Word for word, repeat every record.

--------------------------------

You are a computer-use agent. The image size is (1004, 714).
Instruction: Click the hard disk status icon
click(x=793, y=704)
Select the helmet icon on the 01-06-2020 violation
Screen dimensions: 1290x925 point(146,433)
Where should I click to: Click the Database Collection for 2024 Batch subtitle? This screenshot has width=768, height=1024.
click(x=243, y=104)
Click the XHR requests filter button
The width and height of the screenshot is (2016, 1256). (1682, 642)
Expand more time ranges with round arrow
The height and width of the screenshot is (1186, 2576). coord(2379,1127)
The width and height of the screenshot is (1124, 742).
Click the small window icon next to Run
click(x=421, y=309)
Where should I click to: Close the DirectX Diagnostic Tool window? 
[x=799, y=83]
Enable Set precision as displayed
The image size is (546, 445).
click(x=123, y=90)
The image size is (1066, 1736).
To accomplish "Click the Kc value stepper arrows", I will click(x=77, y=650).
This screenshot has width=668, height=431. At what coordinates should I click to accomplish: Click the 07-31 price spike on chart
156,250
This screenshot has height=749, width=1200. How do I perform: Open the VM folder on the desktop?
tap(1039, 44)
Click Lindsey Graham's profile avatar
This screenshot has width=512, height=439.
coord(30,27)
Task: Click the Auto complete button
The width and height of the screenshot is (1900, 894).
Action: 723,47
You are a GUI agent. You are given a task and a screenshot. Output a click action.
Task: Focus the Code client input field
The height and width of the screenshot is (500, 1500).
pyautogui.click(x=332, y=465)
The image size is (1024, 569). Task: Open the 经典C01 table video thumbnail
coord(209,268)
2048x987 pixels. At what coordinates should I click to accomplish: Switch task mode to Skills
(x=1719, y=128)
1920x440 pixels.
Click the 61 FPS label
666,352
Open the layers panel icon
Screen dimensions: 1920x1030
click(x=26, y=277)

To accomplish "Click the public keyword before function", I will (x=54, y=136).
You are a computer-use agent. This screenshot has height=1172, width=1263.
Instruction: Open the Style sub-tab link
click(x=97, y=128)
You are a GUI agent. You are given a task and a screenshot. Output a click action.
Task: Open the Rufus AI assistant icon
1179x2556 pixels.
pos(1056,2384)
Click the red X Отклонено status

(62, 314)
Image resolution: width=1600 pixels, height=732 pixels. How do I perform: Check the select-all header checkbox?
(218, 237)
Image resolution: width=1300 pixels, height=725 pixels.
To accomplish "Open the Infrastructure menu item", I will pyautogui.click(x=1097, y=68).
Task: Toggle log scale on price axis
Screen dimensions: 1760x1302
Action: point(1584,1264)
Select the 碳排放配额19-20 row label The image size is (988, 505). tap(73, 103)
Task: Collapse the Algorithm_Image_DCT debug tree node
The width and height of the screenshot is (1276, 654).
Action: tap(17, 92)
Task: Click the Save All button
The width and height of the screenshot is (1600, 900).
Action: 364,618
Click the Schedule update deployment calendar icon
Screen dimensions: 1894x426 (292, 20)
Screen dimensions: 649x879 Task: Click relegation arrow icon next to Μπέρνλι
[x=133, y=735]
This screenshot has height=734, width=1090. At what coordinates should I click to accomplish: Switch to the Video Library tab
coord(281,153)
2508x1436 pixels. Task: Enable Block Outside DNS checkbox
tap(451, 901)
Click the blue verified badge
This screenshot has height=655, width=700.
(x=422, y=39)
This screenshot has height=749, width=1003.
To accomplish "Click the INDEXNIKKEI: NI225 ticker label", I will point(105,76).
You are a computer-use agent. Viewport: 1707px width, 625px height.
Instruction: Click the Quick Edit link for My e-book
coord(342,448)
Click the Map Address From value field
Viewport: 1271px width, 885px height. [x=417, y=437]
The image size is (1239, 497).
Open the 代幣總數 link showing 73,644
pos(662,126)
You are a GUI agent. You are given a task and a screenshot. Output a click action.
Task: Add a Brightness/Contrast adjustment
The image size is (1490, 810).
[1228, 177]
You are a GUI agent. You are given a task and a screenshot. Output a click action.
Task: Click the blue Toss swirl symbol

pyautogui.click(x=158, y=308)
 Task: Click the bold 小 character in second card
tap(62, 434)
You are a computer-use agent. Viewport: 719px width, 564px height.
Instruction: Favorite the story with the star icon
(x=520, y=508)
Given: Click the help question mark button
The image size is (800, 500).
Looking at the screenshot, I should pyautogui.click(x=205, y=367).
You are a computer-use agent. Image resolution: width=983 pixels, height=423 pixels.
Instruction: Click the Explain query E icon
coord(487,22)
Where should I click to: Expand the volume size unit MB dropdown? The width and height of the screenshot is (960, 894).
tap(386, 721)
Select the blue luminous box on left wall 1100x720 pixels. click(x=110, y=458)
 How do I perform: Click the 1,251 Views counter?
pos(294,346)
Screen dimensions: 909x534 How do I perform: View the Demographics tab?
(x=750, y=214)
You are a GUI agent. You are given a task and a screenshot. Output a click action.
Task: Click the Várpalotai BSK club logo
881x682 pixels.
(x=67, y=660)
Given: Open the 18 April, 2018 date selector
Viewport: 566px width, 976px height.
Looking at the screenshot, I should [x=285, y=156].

--------------------------------

## Answer to the exercise
You are a computer-use agent. The image size is (1004, 714).
Instruction: Click the hard disk status icon
click(x=793, y=704)
Select the helmet icon on the 01-06-2020 violation
Screen dimensions: 1290x925 point(146,433)
Where should I click to: Click the Database Collection for 2024 Batch subtitle? This screenshot has width=768, height=1024.
click(x=243, y=104)
Click the XHR requests filter button
The width and height of the screenshot is (2016, 1256). (1682, 642)
Expand more time ranges with round arrow
The height and width of the screenshot is (1186, 2576). coord(2379,1127)
The width and height of the screenshot is (1124, 742).
Click the small window icon next to Run
click(x=421, y=309)
Where should I click to: Close the DirectX Diagnostic Tool window? 
[x=799, y=83]
Enable Set precision as displayed
The image size is (546, 445).
click(x=123, y=90)
The image size is (1066, 1736).
To accomplish "Click the Kc value stepper arrows", I will click(x=77, y=650).
This screenshot has width=668, height=431. At what coordinates should I click to accomplish: Click the 07-31 price spike on chart
156,250
This screenshot has height=749, width=1200. How do I perform: Open the VM folder on the desktop?
tap(1039, 44)
Click Lindsey Graham's profile avatar
This screenshot has width=512, height=439.
coord(30,27)
Task: Click the Auto complete button
The width and height of the screenshot is (1900, 894).
Action: 723,47
You are a GUI agent. You are given a task and a screenshot. Output a click action.
Task: Focus the Code client input field
The height and width of the screenshot is (500, 1500).
pyautogui.click(x=332, y=465)
The image size is (1024, 569). Task: Open the 经典C01 table video thumbnail
coord(209,268)
2048x987 pixels. At what coordinates should I click to accomplish: Switch task mode to Skills
(x=1719, y=128)
1920x440 pixels.
Click the 61 FPS label
666,352
Open the layers panel icon
Screen dimensions: 1920x1030
click(x=26, y=277)

To accomplish "Click the public keyword before function", I will (x=54, y=136).
You are a computer-use agent. This screenshot has height=1172, width=1263.
Instruction: Open the Style sub-tab link
click(x=97, y=128)
You are a GUI agent. You are given a task and a screenshot. Output a click action.
Task: Open the Rufus AI assistant icon
1179x2556 pixels.
pos(1056,2384)
Click the red X Отклонено status

(62, 314)
Image resolution: width=1600 pixels, height=732 pixels. How do I perform: Check the select-all header checkbox?
(218, 237)
Image resolution: width=1300 pixels, height=725 pixels.
To accomplish "Open the Infrastructure menu item", I will pyautogui.click(x=1097, y=68).
Task: Toggle log scale on price axis
Screen dimensions: 1760x1302
Action: point(1584,1264)
Select the 碳排放配额19-20 row label The image size is (988, 505). tap(73, 103)
Task: Collapse the Algorithm_Image_DCT debug tree node
The width and height of the screenshot is (1276, 654).
Action: tap(17, 92)
Task: Click the Save All button
The width and height of the screenshot is (1600, 900).
Action: 364,618
Click the Schedule update deployment calendar icon
Screen dimensions: 1894x426 (292, 20)
Screen dimensions: 649x879 Task: Click relegation arrow icon next to Μπέρνλι
[x=133, y=735]
This screenshot has height=734, width=1090. At what coordinates should I click to accomplish: Switch to the Video Library tab
coord(281,153)
2508x1436 pixels. Task: Enable Block Outside DNS checkbox
tap(451, 901)
Click the blue verified badge
This screenshot has height=655, width=700.
(x=422, y=39)
This screenshot has height=749, width=1003.
To accomplish "Click the INDEXNIKKEI: NI225 ticker label", I will point(105,76).
You are a computer-use agent. Viewport: 1707px width, 625px height.
Instruction: Click the Quick Edit link for My e-book
coord(342,448)
Click the Map Address From value field
Viewport: 1271px width, 885px height. [x=417, y=437]
The image size is (1239, 497).
Open the 代幣總數 link showing 73,644
pos(662,126)
You are a GUI agent. You are given a task and a screenshot. Output a click action.
Task: Add a Brightness/Contrast adjustment
The image size is (1490, 810).
[1228, 177]
You are a GUI agent. You are given a task and a screenshot. Output a click action.
Task: Click the blue Toss swirl symbol

pyautogui.click(x=158, y=308)
 Task: Click the bold 小 character in second card
tap(62, 434)
You are a computer-use agent. Viewport: 719px width, 564px height.
Instruction: Favorite the story with the star icon
(x=520, y=508)
Given: Click the help question mark button
The image size is (800, 500).
Looking at the screenshot, I should pyautogui.click(x=205, y=367).
You are a computer-use agent. Image resolution: width=983 pixels, height=423 pixels.
Instruction: Click the Explain query E icon
coord(487,22)
Where should I click to: Expand the volume size unit MB dropdown? The width and height of the screenshot is (960, 894).
tap(386, 721)
Select the blue luminous box on left wall 1100x720 pixels. click(x=110, y=458)
 How do I perform: Click the 1,251 Views counter?
pos(294,346)
Screen dimensions: 909x534 How do I perform: View the Demographics tab?
(x=750, y=214)
You are a GUI agent. You are given a task and a screenshot. Output a click action.
Task: Click the Várpalotai BSK club logo
881x682 pixels.
(x=67, y=660)
Given: Open the 18 April, 2018 date selector
Viewport: 566px width, 976px height.
Looking at the screenshot, I should [x=285, y=156].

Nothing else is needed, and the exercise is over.